* _SOURCE INFORMATION_:
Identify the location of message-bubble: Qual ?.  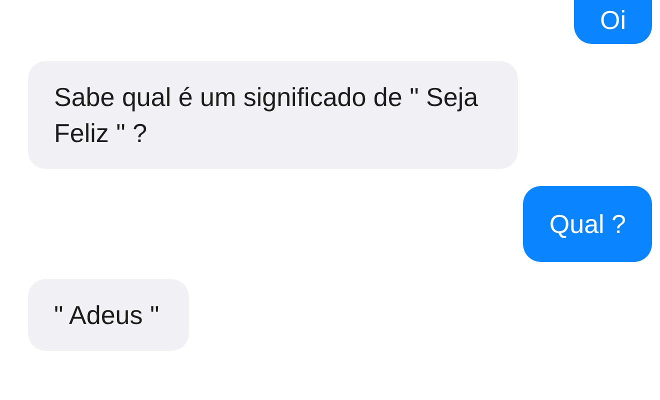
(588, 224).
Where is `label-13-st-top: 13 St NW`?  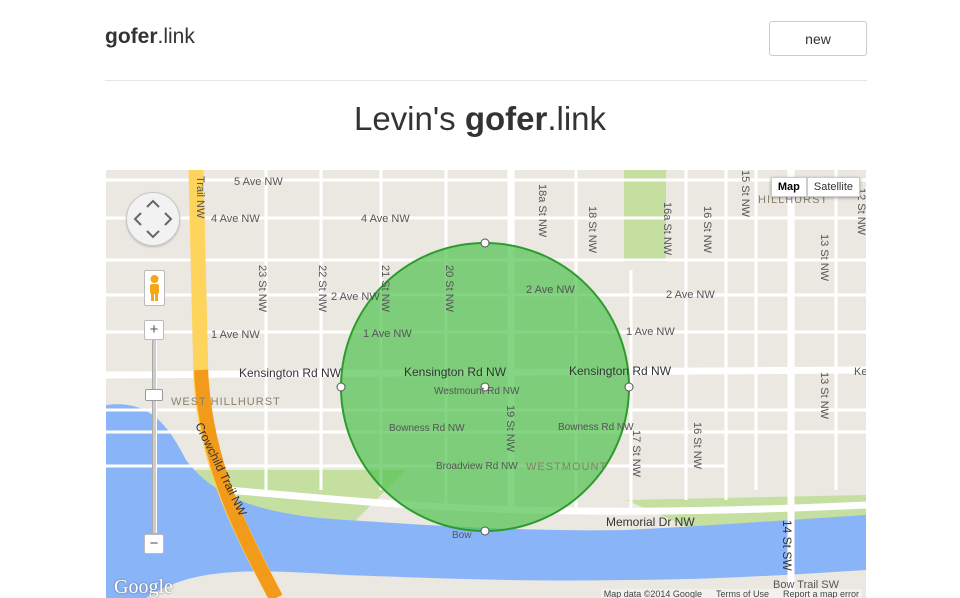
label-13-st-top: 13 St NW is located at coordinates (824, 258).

* * *

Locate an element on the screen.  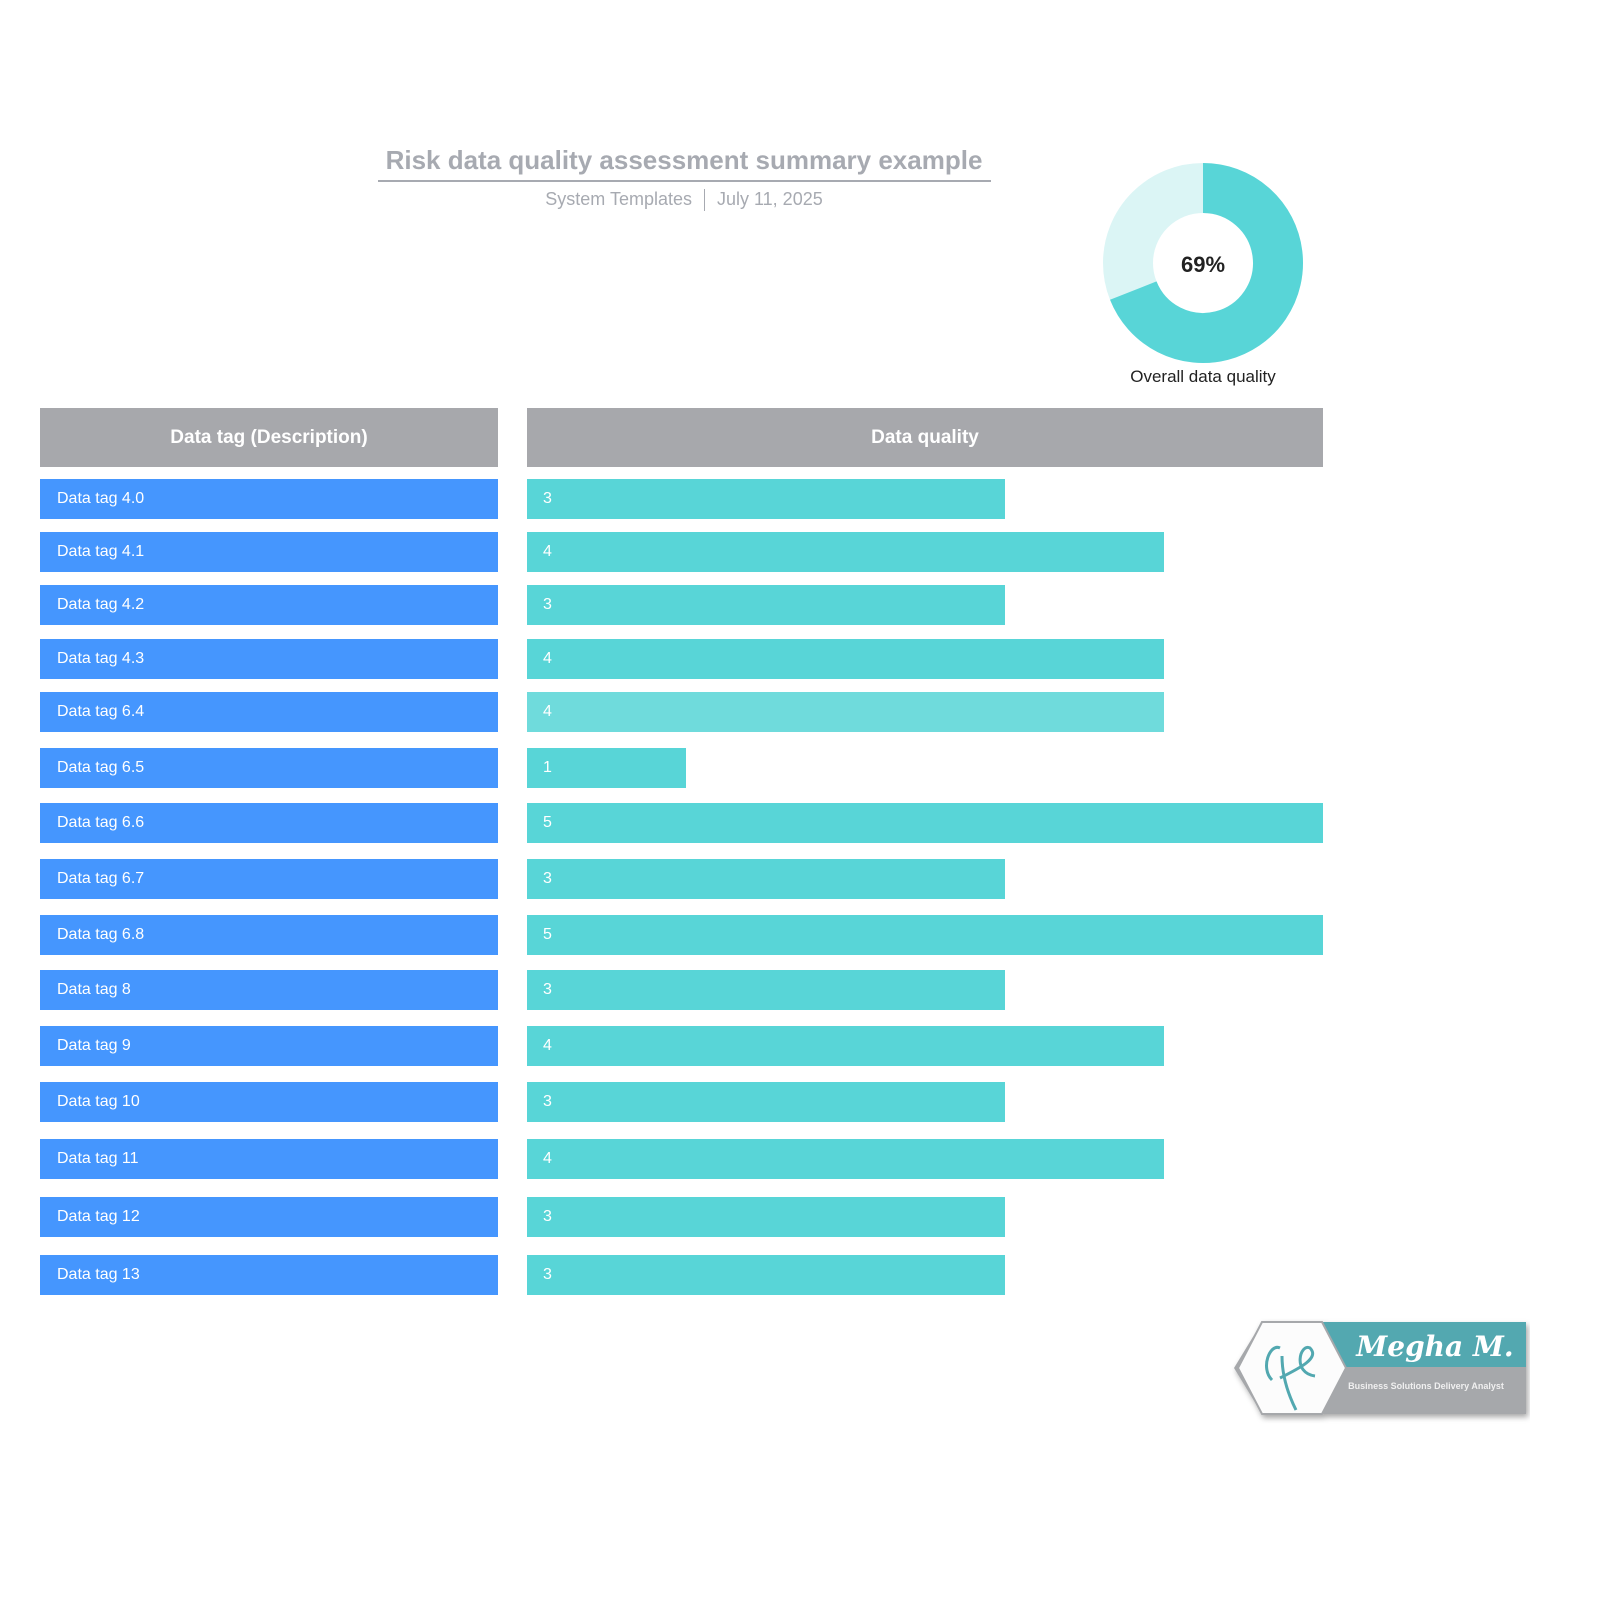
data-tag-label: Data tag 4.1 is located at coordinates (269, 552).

* _INSTRUCTIONS FOR THE TASK_: Rewrite the rows as a two-column CSV with the header instruction,location, beginning at the line that contains "Identify the location" and ending after the line that contains "label-13-st-top: 13 St NW is". Put each row's text in one quoted instruction field and its answer in one quoted location field, replace any line breaks with spaces, and leave out the pictures.

* _RESPONSE TO THE EXERCISE_:
instruction,location
"Identify the location of message-bubble: Qual ?.","(588, 224)."
"Where is `label-13-st-top: 13 St NW`?","label-13-st-top: 13 St NW is located at coordinates (824, 258)."